We live in an era where almost every aspect of life has been impacted by globalisation. Inevitably, this includes crime. The fight against cross-border crime is part and parcel of British policing. Our EU membership has played a big part, and whilst I respect the Brexit referendum result, I doubt that the international criminal fraternity worries about such things.

Cross-border crime presents some of the biggest threats to safety and security in Britain. These include child sexual exploitation, terrorism, drug trafficking, international fraud, currency counterfeiting and people smuggling. These threats are addressed through intelligence sharing and co-operation by police and law enforcement agencies across the world. In Europe, security co-operation has been intertwined with EU membership for more than forty years via the UK’s active engagement with Europol and mechanisms including the Common Foreign and Security Policy (CFSP).

Much of this work is far from the public gaze and dependent on access to what are known as Law Enforcement and National Security (LENS) tools. The hard reality is that in the event of a ‘No-Deal’ Brexit on 31 December 2020, the police are likely to lose access to most of these tools with significant implications for policing on the ground in Leicestershire.

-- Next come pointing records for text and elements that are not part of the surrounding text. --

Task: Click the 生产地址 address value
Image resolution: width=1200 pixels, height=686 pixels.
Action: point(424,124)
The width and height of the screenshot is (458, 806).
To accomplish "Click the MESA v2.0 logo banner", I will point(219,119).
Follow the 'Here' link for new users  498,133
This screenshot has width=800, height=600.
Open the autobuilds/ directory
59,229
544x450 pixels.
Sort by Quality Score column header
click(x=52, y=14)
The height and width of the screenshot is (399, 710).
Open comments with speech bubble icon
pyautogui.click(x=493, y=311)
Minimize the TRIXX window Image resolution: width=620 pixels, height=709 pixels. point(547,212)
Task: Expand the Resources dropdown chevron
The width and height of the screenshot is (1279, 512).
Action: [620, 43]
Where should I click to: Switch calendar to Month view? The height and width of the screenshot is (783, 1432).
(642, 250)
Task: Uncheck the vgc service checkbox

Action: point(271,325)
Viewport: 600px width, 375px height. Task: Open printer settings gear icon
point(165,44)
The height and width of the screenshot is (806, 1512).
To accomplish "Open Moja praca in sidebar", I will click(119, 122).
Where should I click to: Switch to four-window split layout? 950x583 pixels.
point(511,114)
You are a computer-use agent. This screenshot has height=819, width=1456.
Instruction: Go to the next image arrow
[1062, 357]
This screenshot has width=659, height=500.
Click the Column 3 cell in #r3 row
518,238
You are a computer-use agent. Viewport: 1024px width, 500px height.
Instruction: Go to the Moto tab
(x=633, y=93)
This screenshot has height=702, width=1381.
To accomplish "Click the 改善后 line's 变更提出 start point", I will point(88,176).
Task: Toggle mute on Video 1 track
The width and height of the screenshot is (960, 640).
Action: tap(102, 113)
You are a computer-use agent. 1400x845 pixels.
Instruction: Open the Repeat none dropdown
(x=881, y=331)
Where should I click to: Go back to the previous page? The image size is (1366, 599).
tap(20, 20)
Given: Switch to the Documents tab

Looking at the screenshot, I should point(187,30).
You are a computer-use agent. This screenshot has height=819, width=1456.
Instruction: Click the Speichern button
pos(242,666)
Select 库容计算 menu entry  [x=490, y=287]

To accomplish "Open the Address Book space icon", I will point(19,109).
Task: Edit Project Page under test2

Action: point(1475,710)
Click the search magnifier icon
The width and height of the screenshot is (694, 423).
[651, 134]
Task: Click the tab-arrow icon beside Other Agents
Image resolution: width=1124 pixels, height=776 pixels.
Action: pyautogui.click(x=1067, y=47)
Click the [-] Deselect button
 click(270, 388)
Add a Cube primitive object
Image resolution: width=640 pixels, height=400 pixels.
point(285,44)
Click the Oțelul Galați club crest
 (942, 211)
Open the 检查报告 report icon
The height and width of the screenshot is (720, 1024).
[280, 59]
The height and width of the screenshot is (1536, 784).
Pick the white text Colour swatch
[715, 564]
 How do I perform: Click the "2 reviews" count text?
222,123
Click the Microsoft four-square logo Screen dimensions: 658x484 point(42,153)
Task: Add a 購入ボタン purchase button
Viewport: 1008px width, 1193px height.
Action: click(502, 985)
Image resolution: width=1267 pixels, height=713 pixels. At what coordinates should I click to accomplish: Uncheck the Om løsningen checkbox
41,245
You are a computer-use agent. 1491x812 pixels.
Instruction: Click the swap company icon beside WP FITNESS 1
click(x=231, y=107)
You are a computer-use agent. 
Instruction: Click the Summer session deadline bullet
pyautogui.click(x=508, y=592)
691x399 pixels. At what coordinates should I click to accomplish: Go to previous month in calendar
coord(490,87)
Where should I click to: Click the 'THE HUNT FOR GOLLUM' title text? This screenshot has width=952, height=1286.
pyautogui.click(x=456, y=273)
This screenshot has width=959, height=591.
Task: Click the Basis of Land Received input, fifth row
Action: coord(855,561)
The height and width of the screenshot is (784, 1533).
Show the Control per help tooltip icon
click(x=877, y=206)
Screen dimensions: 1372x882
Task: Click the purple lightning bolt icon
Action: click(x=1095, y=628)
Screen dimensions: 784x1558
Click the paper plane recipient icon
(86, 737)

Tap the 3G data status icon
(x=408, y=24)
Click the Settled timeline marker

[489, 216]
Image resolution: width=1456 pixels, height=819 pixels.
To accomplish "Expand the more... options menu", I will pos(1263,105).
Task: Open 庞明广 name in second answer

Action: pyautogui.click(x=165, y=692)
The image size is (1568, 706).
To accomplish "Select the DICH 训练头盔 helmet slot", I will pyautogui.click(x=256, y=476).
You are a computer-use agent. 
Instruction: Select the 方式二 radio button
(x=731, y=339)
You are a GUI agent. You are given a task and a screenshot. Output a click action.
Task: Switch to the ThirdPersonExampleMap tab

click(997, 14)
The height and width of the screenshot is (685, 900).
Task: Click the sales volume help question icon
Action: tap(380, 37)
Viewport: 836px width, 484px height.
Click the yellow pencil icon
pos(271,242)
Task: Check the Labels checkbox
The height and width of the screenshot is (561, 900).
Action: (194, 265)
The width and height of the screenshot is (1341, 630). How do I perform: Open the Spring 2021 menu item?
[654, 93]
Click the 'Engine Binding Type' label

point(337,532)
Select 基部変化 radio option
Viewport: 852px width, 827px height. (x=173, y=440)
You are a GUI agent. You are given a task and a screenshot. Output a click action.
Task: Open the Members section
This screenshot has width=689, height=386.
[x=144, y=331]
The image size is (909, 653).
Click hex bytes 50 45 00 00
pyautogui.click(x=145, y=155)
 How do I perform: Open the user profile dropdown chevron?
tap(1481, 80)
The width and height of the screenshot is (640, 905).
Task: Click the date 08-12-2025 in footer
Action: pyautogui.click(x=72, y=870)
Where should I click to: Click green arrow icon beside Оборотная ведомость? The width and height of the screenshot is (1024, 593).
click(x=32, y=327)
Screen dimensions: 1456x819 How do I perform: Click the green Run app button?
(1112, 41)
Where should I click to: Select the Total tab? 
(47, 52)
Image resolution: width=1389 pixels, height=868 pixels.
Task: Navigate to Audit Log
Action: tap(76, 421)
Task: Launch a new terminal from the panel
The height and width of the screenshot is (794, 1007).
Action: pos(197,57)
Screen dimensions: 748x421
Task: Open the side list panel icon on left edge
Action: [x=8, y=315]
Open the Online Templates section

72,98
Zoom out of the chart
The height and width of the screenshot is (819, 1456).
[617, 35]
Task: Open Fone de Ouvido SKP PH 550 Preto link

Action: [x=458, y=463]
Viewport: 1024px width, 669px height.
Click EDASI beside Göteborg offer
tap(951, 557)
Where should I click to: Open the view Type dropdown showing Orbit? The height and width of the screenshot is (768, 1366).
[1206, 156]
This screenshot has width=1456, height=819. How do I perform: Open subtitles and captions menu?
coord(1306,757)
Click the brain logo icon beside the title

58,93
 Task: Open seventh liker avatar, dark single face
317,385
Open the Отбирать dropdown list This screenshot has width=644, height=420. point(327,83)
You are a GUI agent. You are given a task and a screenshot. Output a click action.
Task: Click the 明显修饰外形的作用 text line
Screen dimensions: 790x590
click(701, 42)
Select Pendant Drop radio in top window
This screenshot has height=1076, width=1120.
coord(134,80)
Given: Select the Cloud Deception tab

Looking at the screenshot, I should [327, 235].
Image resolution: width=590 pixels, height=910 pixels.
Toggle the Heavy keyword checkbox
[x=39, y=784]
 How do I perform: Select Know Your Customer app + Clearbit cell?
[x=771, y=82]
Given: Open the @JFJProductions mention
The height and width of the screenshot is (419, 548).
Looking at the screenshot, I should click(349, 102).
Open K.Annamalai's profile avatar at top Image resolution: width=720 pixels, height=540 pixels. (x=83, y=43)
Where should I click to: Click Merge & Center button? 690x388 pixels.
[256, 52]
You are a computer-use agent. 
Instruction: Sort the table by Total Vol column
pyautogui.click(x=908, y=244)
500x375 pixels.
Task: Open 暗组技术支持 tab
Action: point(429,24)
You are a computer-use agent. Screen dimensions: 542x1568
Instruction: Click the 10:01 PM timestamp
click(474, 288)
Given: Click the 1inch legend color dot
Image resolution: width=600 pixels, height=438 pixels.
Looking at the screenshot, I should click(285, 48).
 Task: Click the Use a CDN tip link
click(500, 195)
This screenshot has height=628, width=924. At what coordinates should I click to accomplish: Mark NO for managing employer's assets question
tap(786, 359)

Let me share just two examples. At present a neighbourhood police team in Melton Mowbray might have good reason to stop a suspicious vehicle.  If that vehicle is being driven by an European national, officers have immediate access to that individuals police records in their country of origin via access to databases known as the Schengen Information System II (SIS) and the European Criminal Records Information System (ECRIS). Further questioning, or arrest, may follow if the intelligence warrants this.

Meanwhile, their colleagues on duty at East Midlands Airport make use of another data source, Passenger Name Records (PNR). This tool obliges airlines to hand over passenger information to EU member states. Used together, ECRIS, PNR and SIS provide a highly effective means of determining if a EU visitor on a flight arriving from, say, Berlin or Prague is a convicted paedophile.

The risk to public safety, should we lose access to these crime fighting tools, is painfully clear.

I first raised my fears in this area during a visit to Brussels in October 2018 arranged by Rory Palmer MEP. On that occasion the European Security Commissioner, Sir Julian King, made it clear to me that the negotiating teams were yet to make any meaningful progress on crime and security matters. Armed with this worrying analysis, I used my role as one of the Brexit leads on the Association of Police and Crime Commissioners (APPC) to press national police chiefs for clarity on the state of preparedness for a ‘No-Deal’ Brexit across all 43 Police Forces in England and Wales.

As recently as August, I was urging the National Police Chief’s Council (NPCC), the National Crime Agency (NCA) and the APCC to provide answers to pressing questions regarding overall force readiness.

This week’s response to the House of Commons Home Affairs Select Committee by the NPCC and the NCA provides little reassurance. The fallback systems and contingency measures will: “Be slower, provide less visibility of information and intelligence, and make joined up working with European partners more cumbersome.”

We are now just six weeks from the exit door. There is no security deal in place. My primary concern is for the safety and security of the people of Leicester, Leicestershire and Rutland.

At a time when international crime is more sophisticated than ever before, we could be on the point of reverting to law enforcement mechanisms that date from the era of the black and white TV drama, Dixon of Dock Green. 

When it comes to security issues, the Prime Ministers ‘oven ready deal’ is still deep frozen. This is quite simply unacceptable, and people deserve better – irrespective of their views on Brexit.

We need a security deal, and we need it fast.